I really hope you can get well soon!


----------



## jess_paez (Jul 5, 2008)

well that just plain sucks! Hope to hear good news soon!!!







s


----------



## Tear78 (Nov 28, 2008)

I hope your body recovers soon


----------



## millefleur (Nov 25, 2008)

Aww, thank you so much ladies. Like a good bra, you are always here for great support!









I have a little theory. It doesn't explain everything, but it might explain the sudden onset of heavy bleeding again.

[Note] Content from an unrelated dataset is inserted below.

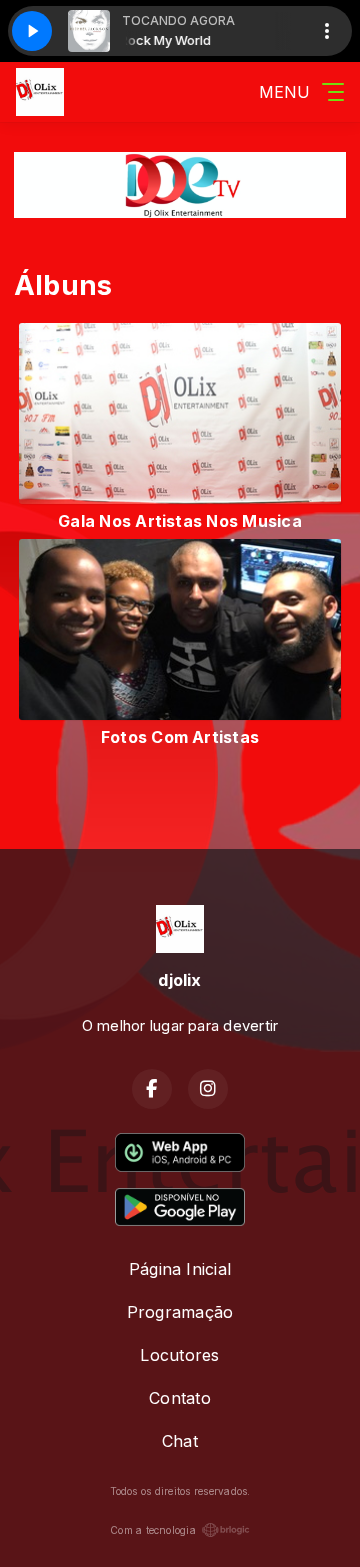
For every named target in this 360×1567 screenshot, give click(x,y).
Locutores (179, 1355)
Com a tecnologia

AF started Feb 4th. I could have had a short 24 day cycle and even though I bled right through it, maybe AF #2 arrived on Friday night Feb 27th and that's what the new heavier bleeding is all about. Hmmm...

Anyway, I can't wait to talk to my NMW tomorrow and get some results!


----------



## Fireflyforever (May 28, 2008)

Hope you get some answers tomorrow.


----------



## btmama (Feb 14, 2009)

Thinking of you and wishing you healing!


----------



## MovingMomma (Apr 28, 2004)

Thinking of you, millefleur...

I hope you have some answers.


----------



## millefleur (Nov 25, 2008)

I had an appointment today and they said the ultrasounds look fine (phew!) and this is all "just" related to the m/c. Apparently, post m/c periods can be pretty treacherous, and it looks like I have had two really bad back-to-back periods. That's the only reason they could give me, because my insides look normal according to the ultrasounds.

She did an exam and then gave me a prescription for high dose naproxen sodium, which can apparently curtial heavy bleeding, and sent me to get some blood drawn for a few tests (hormone levels and anemia). She said no heavy lifting, no physical activity, and just to rest. She wants to see me in 6 weeks. I hope this prescription works. If not, the other alternative is hormones.

So, I'm glad everything's all right, I just wish it was over! I have never seen such heavy, constant bleeding in my 33 years, and I have had AF since I was 10! Thanks ladies, for being there for me this whole time...


----------



## MommaSomeday (Nov 29, 2006)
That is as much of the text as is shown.